64. In so far as the second contention is concerned I generally agree with what may Lord the Chief Justice has said but would only like to add this:Upon the assumption that Parliament can amend Part III of the Constitution and was, therefore, competent to enact therein Articles 31A and 31B as also to amend the definition of ‘estate’, the question still remains whether it could validate a State law dealing with land. I take it that only that legislature has power to validate a law which has the power to enact that law. Since the agrarian laws included in the Ninth Schedule and sought to be protected by Art. 31B could not have been enacted by Parliament, would it be right to say that Parliament could validate them? If Parliament could amend Part III it could indeed remove the impediment in the way of the State Legislatures by enacting Art. 31A and amending the definition of ‘estate’. But could it go to the extent it went when it enacted the First Amendment Act and the Ninth Schedule and has now added 44 more agrarian laws to it? Or was it incompetent to it to go beyond enacting Art. 31A in 1950 and now beyond amending the definition of estate? This however, does not appear to have been considered in Shankari Prasad’s case, (supra) nor was such an argument advanced before us in this case. I am only mentioning this to make it clear that even in a so far as the second contention is concerned I base my decision on the narrow ground that upon the arguments advanced before us no case has been made out for striking down the Seventeenth Amendment.

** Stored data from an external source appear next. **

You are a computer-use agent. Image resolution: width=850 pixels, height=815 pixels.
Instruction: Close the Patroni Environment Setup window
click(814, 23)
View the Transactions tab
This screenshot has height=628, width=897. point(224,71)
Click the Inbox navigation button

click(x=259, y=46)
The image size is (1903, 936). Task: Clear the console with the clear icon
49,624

65. As indicated in the judgment of my Lord the Chief Justice an amendment made by resort to the first part of Art. 368 could be struck down upon a ground such as taking away the jurisdiction of the High Courts under Art. 226 of of this Court under Art, 136 without complying with the requirements of the proviso. To this I would like to add that if the effect of an amendment is to curtail substantially, though indirectly, the jurisdiction of High Courts under Art. 226 or of this Court under Art, 136 and recourse has not been had to the proviso to Art. 368 the question whether the amendment was a colourable exercise of power by Parliament will be relevant for consideration.
66. Before I part with this case I wish to make it clear that what I have said in this judgment is not an expression of my final opinion but only an expression of certain doubts which have assailed me regarding a question of paramount importance to the citizens of our country; to know whether the basic features of the Constitution under which we live and to which we owe allegiance are to endure for all time – or at least for the foreseeable future – or whether they are no more enduring than the implemental and subordinate provisions of the Constitution.